Overblog
Editer l'article Suivre ce blog Administration + Créer mon blog
12 mars 2008 3 12 /03 /mars /2008 15:47
Dans un précédent article publié sur son blog en février, le président de l'Alliance Royale Yves-Marie Adeline, qui se présentait à l’élection municipale de Paris dans le 7ème arrondissement, indiquait que s'il devait obtenir un résultat de l'ordre de 0,50% il arrêterait tout. À 0,96% (résultat définitif), va-t-il tout arrêté?

Je me pose la question parce que je ne suis pas certain de l'opportunité du combat pour la liberté et l'indépendance de la France avec les armes de la Révolution.
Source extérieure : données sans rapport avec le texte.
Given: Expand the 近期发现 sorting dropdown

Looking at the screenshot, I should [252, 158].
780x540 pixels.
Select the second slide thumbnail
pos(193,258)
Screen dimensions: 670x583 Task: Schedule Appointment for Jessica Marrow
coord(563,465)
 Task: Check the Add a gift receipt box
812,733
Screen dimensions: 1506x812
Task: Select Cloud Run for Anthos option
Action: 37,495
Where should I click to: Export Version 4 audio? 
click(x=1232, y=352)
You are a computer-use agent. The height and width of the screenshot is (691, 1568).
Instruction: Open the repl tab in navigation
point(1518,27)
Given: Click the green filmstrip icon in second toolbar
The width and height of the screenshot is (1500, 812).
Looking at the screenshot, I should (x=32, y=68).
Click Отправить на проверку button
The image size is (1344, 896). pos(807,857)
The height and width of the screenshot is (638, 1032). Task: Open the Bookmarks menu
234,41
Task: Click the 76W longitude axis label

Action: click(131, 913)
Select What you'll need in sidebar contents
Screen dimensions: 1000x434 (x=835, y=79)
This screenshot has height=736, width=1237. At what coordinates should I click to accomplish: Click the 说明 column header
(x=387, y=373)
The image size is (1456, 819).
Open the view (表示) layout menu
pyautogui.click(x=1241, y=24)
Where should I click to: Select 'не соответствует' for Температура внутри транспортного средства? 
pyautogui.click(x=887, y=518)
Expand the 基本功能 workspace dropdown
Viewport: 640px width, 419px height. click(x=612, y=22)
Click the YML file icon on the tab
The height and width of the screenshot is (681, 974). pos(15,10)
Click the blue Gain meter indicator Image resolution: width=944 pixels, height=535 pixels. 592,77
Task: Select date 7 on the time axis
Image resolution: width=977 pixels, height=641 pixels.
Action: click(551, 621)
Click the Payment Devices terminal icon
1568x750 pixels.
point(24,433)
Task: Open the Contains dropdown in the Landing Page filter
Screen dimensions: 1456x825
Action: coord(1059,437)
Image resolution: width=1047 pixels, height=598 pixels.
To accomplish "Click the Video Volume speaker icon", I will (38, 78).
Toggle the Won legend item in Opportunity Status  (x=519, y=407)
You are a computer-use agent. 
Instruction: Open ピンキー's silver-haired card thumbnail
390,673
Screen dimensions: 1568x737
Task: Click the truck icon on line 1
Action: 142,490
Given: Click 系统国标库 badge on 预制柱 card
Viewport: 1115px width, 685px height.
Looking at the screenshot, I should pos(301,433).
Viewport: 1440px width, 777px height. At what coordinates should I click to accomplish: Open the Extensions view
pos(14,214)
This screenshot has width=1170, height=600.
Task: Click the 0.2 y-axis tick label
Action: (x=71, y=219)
On l'a vu en 2002 et en 2007 pour le front national, parti d'ailleurs dorénavant condamné à disparaître en dessous des 5%, l'infiltration marxiste et égalitariste en son sein (mouvement "Egalité et Réconciliation" d'Alain Soral) ayant fini de repousser son électorat traditionnel. 

Je ne suis pas certain que nous parvenions à instaurer la Monarchie par le vote ni même à un quelconque résultat tangible d'amélioration des droits et des libertés. Ce point a été bien vu par Dominique Decherf, docteur en droit, ambassadeur et écrivain, dans le
Le Livre noir de la Révolution française (Cerf, Paris 2008, p. 697) : "il ne faut pas lutter contre la révolution avec les moyens de la révolution : la contre-révolution emprunte trop à la révolution pour pouvoir la concurrencer. Elle aggrave la révolution." 

L'"arme démocratique", tenue par les adeptes de la religion républicaine, ne peut fonctionner que dans le cadre des partis d'établissement qui ont prouvé leurs inféodation : tous les autres partis, ou mouvements sont soit diabolisés, soit ignorés, soit même marginalisés, dicrédités d'avance aux yeux d'une masse gavée par une propagande quotidienne dès le plus jeune âge.

Dans ces conditions, ce qui fait notre dangerosité, notre opposition et notre résistance frontale à la nouvelle religion démocratique et républicaine, c'est notre positionnement sur la liberté (au sens de la philosophie classique et chrétienne qui fut le soubassement de la construction européenne jusqu'au XVIIIe siècle) et la vérité qui sont toujours chrétiennes. Et certainement pas l'appartenance à un parti prétendument anti-système, révolutionnaire ou "subversif"... Ni le vote d'ailleurs ! Le vote n'est qu'un organe d'un tout au service de notre asservissement au grand marché mondial et à la société cosmopolite sans frontières chère à nos "philosophes" du XVIIIe siècle, l'entretien actif et permanent du système destructeur et négateur de nos libertés. Le vote, c'est non seulement une absurdité, un mensonge et une imposture (lire Jacques Heers, Un homme un vote, Editions du Rocher, 2007), mais c'est aussi l'institution de l'orgueil humain, la prétention au pouvoir et à la souveraineté de l'homme. Le vote est dans tous les cas contre-productif. Anti-civique, il est une dispersion de nos forces en vains combats et conduit paradoxalement à la négation de la société. Aujourd'hui rempir son devoir civique, c'est s'abstenir. Il faut le dire et le répéter autour de soi. Car pendant que les gens vont voter, le système nous remplace gentiment, oeuvre de la Révolution oblige...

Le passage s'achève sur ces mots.